Sunday, July 27, 2014

The Great Weight Debate

There is an evil creature lurking in my bathroom. With just a glance, it can make my day go from good to awful. It can infiltrate my thoughts and pick apart my self-esteem like a vulture with carrion.

What is it? The Scale.

That's how I think of it in my head: The Scale. As though it is a self-aware gremlin hiding in the cabinet. As if it is intentionally malicious.

It's true that the scale can only show us a number which is really just an expression of our relationship with gravity. But we all know how much power that number can wield. We know how much of our self worth is wrapped up in our weight; we know all too well how that number translates into whether we think of ourselves as "good" or "bad."

I don't know how it started, or where along the way my weight became to central to my value as a person, and  wish I knew how to extricate myself from that kind of thinking. But I don't. I don't know how to stop feeling like a terrible failure as a woman, as a wife, and as a mother for being fat.

What I try to do--and sometimes succeed, and sometimes fail at--is remind myself that I am sick.
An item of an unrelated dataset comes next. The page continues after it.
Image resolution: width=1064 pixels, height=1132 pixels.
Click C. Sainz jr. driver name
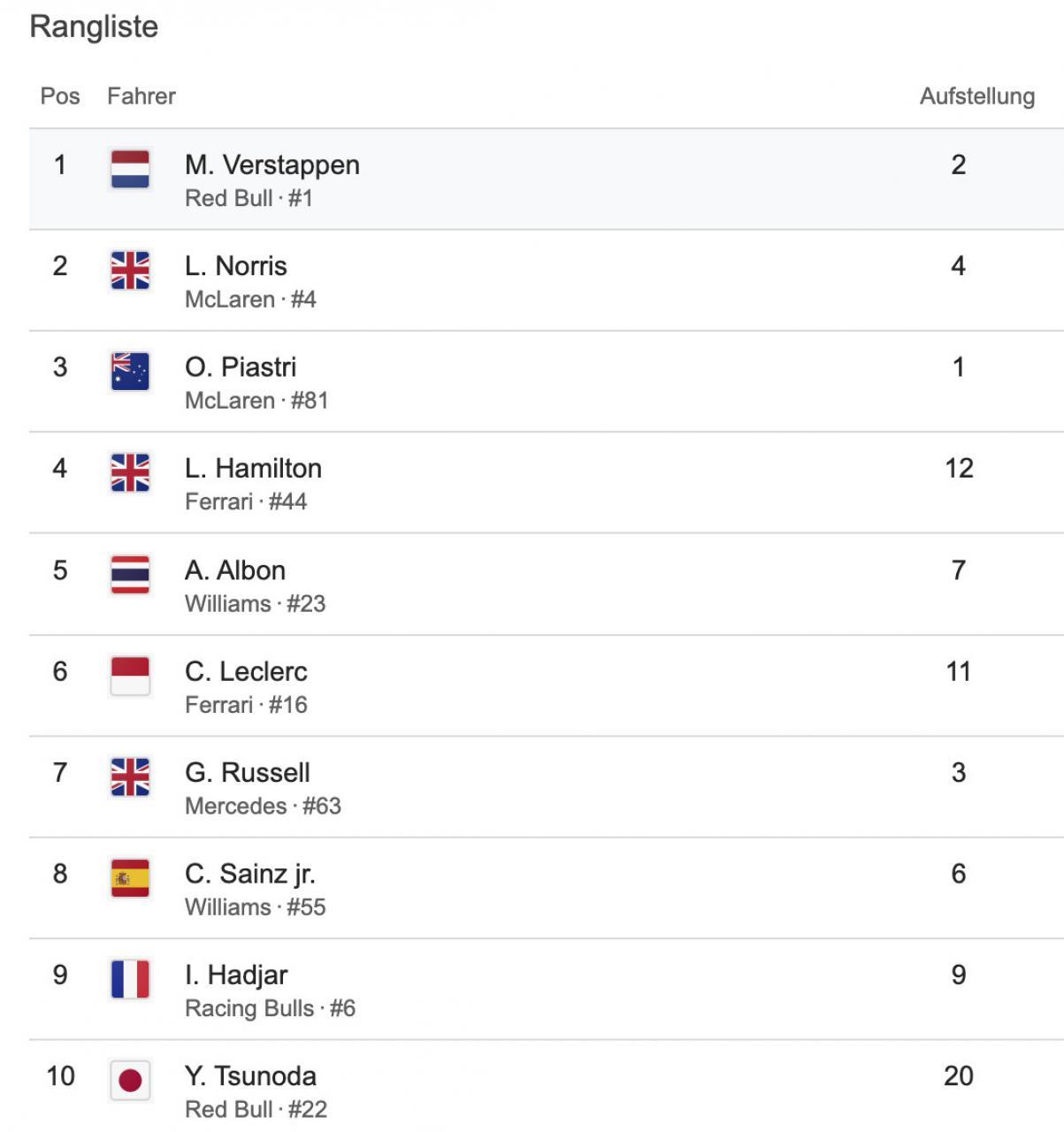point(249,874)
I have a multifaceted (invisible) illness that, unfortunately, has serious consequences for my overall health, not the least of which is relentless weight gain. My body is caught in a maelstrom of malfunctioning hormones, enzymes, and synapses. It literally cannot do what I want it to do sometimes, which includes losing weight.

Just be patient, my doctor says.

I love you no matter what, my husband says.

Mommy, you're beautiful, my daughter says.

I hate everything about you, my inner critic says.

It's a daily debate. We hear: love yourself the way you are, and then immediately after, lose ten pounds in ten days. We are told beauty is in the eye of the beholder, but that too thin or too fat is not beautiful. I swing wildly between actively loathing my body, detesting the fact that it won't obey my weight loss attempts, and feeling overwhelming love and sympathy for this pile of tissue doing it's best to keep functioning despite it all.

If you are struggling the same way that I am, my only advice is this: try to ease up on the self-hate once in a while. You can only do what you can do, and when your body can't do what you're asking it to do, it isn't because you've failed. This, right now in this very moment, is beyond your control. Your poor, sick, battered body needs all the love and acceptance you can give to it.

One of the best pieces of wisdom that I've run across to help me remember my own advice is that you are not fat, you HAVE fat. In fact, no matter what your particular health challenge might be, let's elevate that to include the loving words of Walter Miller Jr., "You don't have a soul. You are a soul. You have a body."

So, for today, that's what I am holding onto. Just like hair, toes, hands, and skin, I have fat. I am not fat.